Op 7 december 2019 ontving de rechter-commissaris van de officier van justitie een mondelinge vordering om een onderzoekshandeling te verrichten in het kader van een strafzaak. De vordering betrof het mee lezen met berichten op de in beslag genomen telefoon van de verdachte, die betrokken was bij de WhatsApp-groep "Vreugdevuur Scheveningen". De rechter-commissaris heeft de vordering toegewezen, waarbij de duur van de machtiging drie dagen bedraagt, ingaande op 7 december 2019 om 18.20 uur.
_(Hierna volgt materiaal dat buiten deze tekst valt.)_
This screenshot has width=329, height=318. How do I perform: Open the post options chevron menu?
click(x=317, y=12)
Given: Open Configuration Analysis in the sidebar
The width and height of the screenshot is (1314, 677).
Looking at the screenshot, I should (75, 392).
De beslissing is gebaseerd op de artikelen 181 en 177 van het Wetboek van Strafvordering (Sv), en er is aansluiting gezocht bij artikel 126m Sv, dat het mogelijk maakt om versleuteld berichtenverkeer te onderscheppen.
De rechter-commissaris oordeelde dat er een dringend onderzoeksbelang was om kennis te nemen van de communicatie binnen de WhatsApp-groep, gezien de verdenking van brandstichting door meerdere personen. De verdachte had vrijwillig de toegangscode van de telefoon verstrekt, waardoor de politie rechtmatig toegang had tot de telefoon. De rechter-commissaris bevestigde dat de vordering op goede gronden was ingediend en dat de inbreuk op de privacy van de verdachte voorzienbaar was.
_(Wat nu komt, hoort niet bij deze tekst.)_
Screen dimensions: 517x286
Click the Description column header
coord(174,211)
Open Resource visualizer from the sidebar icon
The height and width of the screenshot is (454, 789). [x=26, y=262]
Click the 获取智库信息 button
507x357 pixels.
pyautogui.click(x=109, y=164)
De beschikking vormt de schriftelijke bevestiging van de mondelinge beslissing die op 7 december 2019 is genomen. De rechter-commissaris heeft bepaald dat de vordering en de beschikking niet aan de verdachte worden verstrekt, gezien het onderzoeksbelang. Deze beschikking is gegeven te Den Haag op 12 december 2019 door mr. M.L. Ruiter, rechter-commissaris belast met de behandeling van strafzaken.